Among the eight states the UC Davis "study" analyzed? Ohio, of course.[3]
This all sounds quite damning, doesn't it? In fact, it sounds as though Ohio legislators should not only have reconsidered their support for "guns in bars" legislation when they voted, but that they should have also immediately acted to ban concealed carry in the state, right?
It may sound that way, which is what we now know was the UC Davis' intent from the outset, before they took the first step toward analyzing any data.
We know this because, in 2009, the university accepted a $175,000 grant from the Joyce Foundation. The funds were marked as a two year grant intended "For core support of the Violence Prevention Research Program's work on research and policy development focused on firearm violence and its prevention."[4]
That's right, the anti-gun rights Joyce Foundation - the same organization that has funded the Ohio Coalition Against Gun Violence to the tune of $688,200 over the past ten years[5], with millions more going to the Million Mom March Foundation, the Wisconsin Anti-Violence Effort Educational Fund, the Handgun Epidemic Lowering Plan Network, the Council Against Handgun Violence, Legal Community Against Violence, Handgun Free America; the Educational Fund to Stop Gun Violence, the Coalition Against Gun Violence, and the Violence Policy Center.[6] It is also the same organization which once counted as a board member none other than the avowed anti-concealed carry President Barack Obama (Obama recently named a member of the Joyce Foundation-funded International Association of Chiefs of Police to head the Bureau of Alcohol, Tobacco, Firearms and Explosives[7]), and the same organization that counts among its six main Giving Programs the goal of seeking "to drive small gun dealerships out of business by placing the firearms industry completely under consumer product health and safety oversight."[8]
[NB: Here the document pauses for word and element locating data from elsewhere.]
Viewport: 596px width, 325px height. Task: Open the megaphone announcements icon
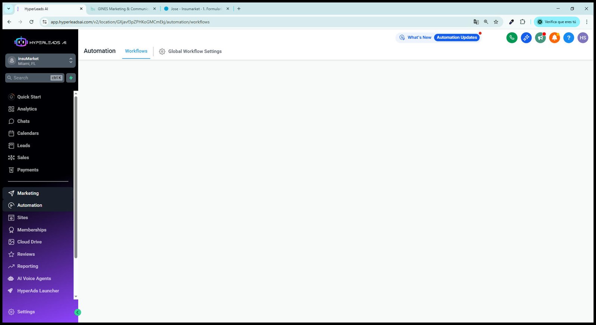(540, 38)
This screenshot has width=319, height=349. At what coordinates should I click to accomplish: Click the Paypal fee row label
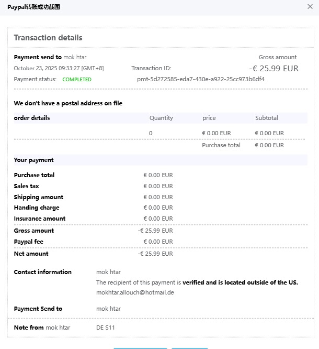(x=29, y=242)
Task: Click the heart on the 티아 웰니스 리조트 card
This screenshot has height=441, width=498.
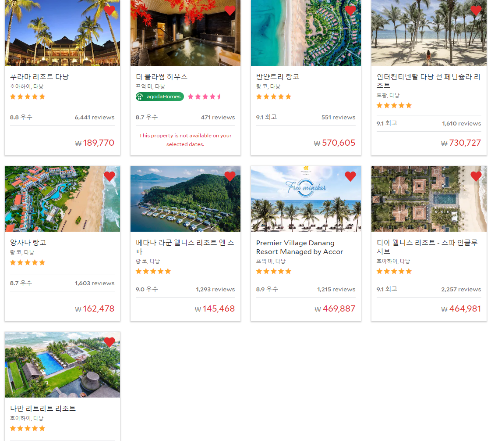Action: [476, 176]
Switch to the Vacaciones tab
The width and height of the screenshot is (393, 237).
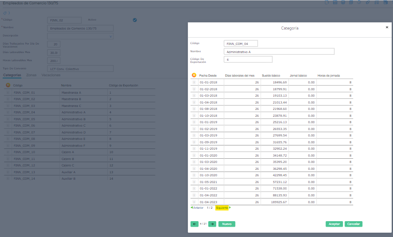(51, 75)
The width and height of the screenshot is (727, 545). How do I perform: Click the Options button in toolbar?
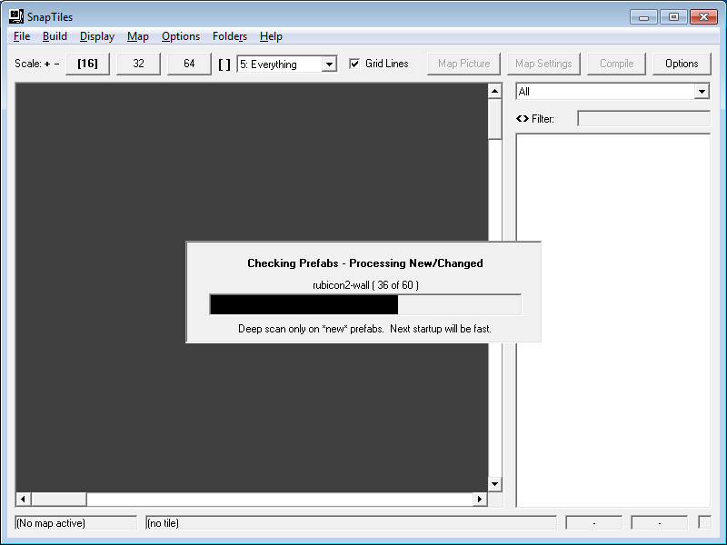coord(682,64)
According to analysis at DiscovertheNetworks.org, the Joyce Foundation "misrepresents the findings of research on gun-related deaths by failing to distinguish between gun-related deaths among inner-city gang members, where the death rates from shootings are astronomical, and gun-related deaths among members of the general population, which are relatively rare. As a result, it depicts gun violence as a national epidemic, thereby creating a perceived justification for what it hopes will be the erosion of Second Amendment rights."[9]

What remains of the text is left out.